If "all there is is all this," then "turning inward" is just as much "this" as running water. The splash of water is no more or less "this" than self-interrogation. "Asking deep, philosophical questions about life" and indeed the "disorientation, anxiety, discombobulation" are also "this" and in criticizing that activity, in calling it "idiotic," you are engaging in the very "judging" of yourself you decry. And if there "never was a question" there would be no need for you to have written that phrase, indeed no way for you to have written it...

Daniel Coffeen said...

This is one of the great complexities of Taosim (he says not really know much of anything about Taoism). Yes, this is indeed all there is: whining, depression, ecstasy for the matter, are all equally part of this, constitutive of life, perfect in their way.
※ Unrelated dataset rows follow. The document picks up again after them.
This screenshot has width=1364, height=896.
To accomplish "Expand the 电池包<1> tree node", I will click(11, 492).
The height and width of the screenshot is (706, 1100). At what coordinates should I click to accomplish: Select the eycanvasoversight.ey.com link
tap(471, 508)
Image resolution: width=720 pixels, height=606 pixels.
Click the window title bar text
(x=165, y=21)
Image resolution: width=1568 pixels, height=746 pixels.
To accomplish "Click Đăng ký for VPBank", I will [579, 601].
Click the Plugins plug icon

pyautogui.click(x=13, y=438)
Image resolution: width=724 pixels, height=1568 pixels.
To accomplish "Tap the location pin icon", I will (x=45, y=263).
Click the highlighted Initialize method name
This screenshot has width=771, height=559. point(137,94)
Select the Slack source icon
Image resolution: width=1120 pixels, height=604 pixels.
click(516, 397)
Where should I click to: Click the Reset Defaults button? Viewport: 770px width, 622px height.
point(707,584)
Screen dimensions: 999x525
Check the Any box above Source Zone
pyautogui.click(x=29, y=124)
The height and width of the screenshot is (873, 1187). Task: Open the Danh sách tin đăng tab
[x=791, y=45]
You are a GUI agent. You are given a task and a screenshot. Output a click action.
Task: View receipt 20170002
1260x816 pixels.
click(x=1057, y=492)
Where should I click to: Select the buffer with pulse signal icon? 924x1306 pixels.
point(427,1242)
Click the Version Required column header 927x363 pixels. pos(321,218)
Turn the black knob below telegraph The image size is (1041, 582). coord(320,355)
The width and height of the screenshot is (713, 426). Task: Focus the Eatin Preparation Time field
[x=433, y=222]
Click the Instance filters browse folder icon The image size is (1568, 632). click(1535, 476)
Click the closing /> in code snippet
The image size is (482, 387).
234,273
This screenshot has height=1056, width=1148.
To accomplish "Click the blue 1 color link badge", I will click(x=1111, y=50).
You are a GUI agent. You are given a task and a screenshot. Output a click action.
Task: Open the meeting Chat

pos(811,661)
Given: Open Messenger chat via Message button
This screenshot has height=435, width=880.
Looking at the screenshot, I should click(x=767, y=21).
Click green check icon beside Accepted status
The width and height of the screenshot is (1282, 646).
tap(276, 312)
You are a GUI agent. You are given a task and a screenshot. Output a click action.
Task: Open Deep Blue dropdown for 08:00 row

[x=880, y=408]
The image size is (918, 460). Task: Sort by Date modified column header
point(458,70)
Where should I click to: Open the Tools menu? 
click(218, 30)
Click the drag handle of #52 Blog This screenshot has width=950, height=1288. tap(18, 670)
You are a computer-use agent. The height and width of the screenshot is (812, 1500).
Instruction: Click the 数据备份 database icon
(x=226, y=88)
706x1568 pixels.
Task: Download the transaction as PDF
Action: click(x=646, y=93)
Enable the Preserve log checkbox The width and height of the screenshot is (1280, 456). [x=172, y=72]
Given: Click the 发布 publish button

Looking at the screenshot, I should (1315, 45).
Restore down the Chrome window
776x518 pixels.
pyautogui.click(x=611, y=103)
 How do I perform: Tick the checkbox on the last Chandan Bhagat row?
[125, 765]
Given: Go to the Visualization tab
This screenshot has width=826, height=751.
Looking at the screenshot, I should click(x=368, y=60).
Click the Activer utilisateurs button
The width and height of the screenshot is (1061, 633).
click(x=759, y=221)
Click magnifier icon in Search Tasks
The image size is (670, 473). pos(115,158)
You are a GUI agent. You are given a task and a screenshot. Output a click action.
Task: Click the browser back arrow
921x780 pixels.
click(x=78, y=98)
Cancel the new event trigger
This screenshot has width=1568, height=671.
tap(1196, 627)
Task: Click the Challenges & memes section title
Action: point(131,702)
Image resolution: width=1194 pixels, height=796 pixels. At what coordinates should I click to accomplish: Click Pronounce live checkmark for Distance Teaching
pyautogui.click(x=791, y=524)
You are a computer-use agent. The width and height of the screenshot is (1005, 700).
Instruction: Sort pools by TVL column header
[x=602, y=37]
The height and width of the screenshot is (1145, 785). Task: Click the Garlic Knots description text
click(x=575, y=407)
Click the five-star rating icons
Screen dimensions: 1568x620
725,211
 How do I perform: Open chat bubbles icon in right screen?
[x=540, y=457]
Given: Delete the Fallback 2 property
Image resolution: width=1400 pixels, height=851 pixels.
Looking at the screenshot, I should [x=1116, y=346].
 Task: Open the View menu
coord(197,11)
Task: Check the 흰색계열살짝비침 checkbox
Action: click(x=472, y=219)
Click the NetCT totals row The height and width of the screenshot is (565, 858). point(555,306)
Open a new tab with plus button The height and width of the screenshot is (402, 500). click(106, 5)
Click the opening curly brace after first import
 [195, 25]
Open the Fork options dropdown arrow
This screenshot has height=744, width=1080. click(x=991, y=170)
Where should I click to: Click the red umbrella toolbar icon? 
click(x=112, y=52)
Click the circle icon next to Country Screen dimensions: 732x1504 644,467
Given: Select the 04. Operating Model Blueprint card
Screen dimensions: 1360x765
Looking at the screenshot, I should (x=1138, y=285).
And yet we — or perhaps I — want peace, joy, I want to live an affirmative life. There is, then, a certain practice of "looking inward" that has certain effects (and affects). One of these is that said inward looking is an abyss that breeds discontentment. Of course, I could say: embrace this inward gaze and, voila, I am joyful and affirmative. But what happens at that point is that I stop looking inward! That peace and joy come from affirming, not searching. So the moment I affirm my search, the search ends.

It is, then, not a matter of drawing a line between this and that but between a practice of joy and a practice of kvetching. I think. Practice might be the wrong word, too loaded with religious nonsense. And so I'll say praxis, at the risk of sounding douchey.